Omnidirectional Walking with a Compliant Inverted Pendulum ModelAbbas Abdolmaleki; Nima Shafii; Luís Paulo Reis; Nuno Lau; Jan Peters; Gerhard Neumann
In: Ana L.C. Bazzan; Karim Pichara (Hrsg.). Advances in Artificial Intelligence - IBERAMIA 2014 - 14th Ibero-American Conference on AI, Proceedings. Ibero-American Conference on Artificial Intelligence (IBERAMIA-2014), November 24-27, Santiago de Chile, Chile, Pages 481-493, Lecture Notes in Computer Science (LNAI), Vol. 8864, Springer, 11/2014.

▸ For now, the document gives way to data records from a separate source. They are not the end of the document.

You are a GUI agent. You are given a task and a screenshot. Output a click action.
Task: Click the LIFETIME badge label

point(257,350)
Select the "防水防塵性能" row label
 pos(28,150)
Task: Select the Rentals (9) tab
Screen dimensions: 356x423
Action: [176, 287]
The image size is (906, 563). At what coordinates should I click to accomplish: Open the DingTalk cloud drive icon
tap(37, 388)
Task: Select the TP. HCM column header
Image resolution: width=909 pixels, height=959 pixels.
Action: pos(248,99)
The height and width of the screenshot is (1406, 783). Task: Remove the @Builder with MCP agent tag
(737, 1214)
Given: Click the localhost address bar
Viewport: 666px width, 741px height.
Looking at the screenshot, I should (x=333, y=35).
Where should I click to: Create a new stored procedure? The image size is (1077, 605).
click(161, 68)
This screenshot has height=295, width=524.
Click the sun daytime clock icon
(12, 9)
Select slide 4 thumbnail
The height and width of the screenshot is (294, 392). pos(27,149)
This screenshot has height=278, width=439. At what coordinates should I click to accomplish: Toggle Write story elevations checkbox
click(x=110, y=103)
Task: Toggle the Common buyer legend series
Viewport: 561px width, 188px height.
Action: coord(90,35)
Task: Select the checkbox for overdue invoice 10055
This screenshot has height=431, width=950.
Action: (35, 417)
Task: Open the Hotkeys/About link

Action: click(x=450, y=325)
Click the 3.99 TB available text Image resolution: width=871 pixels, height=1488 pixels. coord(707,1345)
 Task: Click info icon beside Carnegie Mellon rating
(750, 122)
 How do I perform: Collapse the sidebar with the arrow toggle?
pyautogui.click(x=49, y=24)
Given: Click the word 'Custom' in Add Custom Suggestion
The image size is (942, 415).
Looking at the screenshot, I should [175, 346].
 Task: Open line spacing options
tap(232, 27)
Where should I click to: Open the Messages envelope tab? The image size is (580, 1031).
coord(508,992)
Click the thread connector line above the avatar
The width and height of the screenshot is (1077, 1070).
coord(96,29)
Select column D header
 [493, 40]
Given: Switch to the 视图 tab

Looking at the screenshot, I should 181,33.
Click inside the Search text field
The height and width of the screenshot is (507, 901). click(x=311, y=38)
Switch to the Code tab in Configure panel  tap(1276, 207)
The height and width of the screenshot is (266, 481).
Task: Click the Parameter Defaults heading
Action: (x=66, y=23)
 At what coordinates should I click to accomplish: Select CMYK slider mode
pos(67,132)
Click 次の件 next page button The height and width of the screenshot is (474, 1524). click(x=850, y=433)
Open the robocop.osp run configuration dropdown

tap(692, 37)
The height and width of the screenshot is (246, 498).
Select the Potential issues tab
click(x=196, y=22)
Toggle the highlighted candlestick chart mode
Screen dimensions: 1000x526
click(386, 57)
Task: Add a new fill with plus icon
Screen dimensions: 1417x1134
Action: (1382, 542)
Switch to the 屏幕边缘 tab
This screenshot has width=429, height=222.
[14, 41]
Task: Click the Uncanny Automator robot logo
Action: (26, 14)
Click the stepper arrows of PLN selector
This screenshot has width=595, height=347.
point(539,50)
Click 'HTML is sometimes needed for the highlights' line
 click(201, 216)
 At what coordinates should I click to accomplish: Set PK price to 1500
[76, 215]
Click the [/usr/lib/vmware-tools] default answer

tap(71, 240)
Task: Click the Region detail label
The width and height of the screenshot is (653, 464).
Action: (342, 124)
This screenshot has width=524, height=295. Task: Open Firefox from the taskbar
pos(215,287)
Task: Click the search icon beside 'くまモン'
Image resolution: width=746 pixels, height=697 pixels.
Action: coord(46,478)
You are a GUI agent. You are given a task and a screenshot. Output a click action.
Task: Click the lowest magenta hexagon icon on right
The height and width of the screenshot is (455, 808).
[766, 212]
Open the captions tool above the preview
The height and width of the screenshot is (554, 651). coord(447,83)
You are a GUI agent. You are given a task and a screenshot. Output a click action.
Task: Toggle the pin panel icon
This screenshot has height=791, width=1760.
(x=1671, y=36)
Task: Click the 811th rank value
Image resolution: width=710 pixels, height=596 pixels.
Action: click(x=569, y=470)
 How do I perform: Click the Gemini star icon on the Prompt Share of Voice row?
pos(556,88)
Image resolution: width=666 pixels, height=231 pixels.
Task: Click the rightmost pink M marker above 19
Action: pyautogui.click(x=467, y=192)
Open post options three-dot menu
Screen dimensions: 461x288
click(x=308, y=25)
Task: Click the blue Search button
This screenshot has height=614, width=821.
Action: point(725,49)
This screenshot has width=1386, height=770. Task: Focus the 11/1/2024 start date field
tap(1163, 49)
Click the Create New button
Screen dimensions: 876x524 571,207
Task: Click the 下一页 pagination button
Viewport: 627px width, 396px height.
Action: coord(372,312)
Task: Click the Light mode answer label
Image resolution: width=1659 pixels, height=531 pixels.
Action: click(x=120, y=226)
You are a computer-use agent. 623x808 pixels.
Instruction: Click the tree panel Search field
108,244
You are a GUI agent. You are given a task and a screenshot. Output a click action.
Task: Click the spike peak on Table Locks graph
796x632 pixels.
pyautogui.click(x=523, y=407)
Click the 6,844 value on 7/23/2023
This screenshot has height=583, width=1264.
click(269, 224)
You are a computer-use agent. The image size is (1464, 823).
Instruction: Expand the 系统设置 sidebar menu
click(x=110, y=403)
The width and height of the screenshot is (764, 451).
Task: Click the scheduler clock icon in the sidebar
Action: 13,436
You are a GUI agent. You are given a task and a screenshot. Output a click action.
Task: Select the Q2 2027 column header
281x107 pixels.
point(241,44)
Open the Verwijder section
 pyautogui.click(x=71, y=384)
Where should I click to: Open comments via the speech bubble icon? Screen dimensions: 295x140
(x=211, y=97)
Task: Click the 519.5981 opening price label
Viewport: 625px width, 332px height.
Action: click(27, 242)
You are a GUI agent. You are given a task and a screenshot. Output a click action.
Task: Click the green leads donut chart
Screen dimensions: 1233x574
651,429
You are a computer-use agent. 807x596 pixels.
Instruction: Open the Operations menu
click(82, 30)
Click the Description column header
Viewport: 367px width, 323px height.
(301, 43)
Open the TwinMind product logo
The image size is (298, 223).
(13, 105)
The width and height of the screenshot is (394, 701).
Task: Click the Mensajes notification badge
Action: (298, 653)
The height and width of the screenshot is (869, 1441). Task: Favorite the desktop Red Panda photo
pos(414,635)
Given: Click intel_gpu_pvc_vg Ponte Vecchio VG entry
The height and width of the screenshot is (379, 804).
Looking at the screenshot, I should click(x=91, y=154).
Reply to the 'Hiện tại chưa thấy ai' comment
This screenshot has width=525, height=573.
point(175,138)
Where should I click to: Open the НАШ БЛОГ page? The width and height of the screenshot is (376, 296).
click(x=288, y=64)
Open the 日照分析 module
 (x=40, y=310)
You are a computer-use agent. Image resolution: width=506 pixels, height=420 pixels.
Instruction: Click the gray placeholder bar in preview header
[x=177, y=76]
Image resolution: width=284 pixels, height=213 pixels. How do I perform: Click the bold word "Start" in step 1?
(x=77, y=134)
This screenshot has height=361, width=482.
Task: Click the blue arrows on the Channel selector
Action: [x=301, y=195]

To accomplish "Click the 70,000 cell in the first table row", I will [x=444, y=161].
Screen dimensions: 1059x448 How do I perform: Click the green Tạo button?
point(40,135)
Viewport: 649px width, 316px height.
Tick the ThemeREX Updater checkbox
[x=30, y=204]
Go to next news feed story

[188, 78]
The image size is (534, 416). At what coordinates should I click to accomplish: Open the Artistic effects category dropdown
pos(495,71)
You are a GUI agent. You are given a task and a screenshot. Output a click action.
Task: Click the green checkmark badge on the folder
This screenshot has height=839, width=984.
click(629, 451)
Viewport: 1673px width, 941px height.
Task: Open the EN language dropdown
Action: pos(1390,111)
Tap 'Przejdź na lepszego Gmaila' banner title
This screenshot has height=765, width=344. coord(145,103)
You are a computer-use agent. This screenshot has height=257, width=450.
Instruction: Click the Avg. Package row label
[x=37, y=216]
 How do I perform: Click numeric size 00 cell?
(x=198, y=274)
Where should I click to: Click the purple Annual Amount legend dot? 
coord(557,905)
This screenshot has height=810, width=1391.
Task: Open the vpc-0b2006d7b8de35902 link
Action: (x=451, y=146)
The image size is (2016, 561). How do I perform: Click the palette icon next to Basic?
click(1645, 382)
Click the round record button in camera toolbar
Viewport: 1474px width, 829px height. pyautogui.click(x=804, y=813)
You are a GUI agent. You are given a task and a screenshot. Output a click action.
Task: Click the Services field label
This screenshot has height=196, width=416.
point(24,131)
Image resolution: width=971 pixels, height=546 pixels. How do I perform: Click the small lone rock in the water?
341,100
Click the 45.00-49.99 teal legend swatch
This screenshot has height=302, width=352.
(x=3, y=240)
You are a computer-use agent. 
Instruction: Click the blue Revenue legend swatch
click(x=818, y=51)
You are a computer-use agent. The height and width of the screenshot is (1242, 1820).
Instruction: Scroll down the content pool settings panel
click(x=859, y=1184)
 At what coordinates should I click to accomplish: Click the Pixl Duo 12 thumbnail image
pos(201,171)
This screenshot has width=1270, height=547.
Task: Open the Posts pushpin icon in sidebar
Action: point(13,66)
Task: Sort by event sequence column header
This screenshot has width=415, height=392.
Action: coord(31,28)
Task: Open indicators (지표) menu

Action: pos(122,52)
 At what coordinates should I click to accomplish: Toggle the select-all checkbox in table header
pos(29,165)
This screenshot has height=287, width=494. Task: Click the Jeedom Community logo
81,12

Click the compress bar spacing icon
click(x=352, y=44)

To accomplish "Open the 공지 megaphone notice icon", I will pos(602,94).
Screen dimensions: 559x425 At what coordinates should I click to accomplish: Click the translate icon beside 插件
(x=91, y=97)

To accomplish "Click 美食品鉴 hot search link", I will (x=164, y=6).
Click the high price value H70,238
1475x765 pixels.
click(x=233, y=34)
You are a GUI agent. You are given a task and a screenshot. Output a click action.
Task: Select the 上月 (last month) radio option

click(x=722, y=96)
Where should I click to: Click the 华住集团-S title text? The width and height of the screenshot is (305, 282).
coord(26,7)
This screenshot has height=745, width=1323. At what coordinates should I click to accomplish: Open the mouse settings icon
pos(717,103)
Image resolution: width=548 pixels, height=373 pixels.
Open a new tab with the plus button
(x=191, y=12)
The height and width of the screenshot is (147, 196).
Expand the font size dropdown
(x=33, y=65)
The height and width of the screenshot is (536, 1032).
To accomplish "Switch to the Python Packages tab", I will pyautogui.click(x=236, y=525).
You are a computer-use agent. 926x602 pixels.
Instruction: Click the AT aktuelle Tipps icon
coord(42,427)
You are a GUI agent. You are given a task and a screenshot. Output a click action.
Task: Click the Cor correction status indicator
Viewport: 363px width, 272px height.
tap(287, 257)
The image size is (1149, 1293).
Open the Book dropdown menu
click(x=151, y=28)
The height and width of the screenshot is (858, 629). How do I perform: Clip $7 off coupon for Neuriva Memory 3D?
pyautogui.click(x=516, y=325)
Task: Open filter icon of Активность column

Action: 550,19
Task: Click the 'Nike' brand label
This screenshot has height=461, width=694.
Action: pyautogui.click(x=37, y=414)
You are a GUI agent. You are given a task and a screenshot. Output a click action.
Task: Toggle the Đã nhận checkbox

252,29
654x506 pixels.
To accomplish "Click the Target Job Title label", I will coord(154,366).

In this paper, we propose a novel omnidirectional walking engine that achieves energy efficient, human like, stable and fast walking. We augment the 3D inverted pendulum with a spring model to implement a height change in the robot’s center of mass trajectory. This model is used as simplified model of the robot and the zero moment point (ZMP) criterion is used as the stability indicator. The presented walking engine consists of 5 main modules including the “next posture generator” module, the “foot trajectory generator” module, the “center of mass (CoM) trajectory generator” module, the “robot posture controller” module and “Inverse kinematics (IK) solver” module. The focus of the paper is the generation of the position of the next step and the CoM trajectory generation. For the trajectory generator, we extend the 3D-IPM with an undamped spring to implement height changes of the CoM. With this model we can implement active compliance for the robot’s gait, resulting in a more energy efficient movement. We present a modified method for solving ZMP equations which derivation is based on the new proposed model for omnidirectional walking. The walk engine is tested on simulated and a real NAO robot. We use policy search to optimize the parameters of the walking engines for the standard 3D-LIPM and our proposed model to compare the performance of both models each with their optimal parameters. We optimize the policy parameters in terms of energy efficiency for a fixed walking speed. The experimental results show the advantages of our proposed model over 3D-LIPM.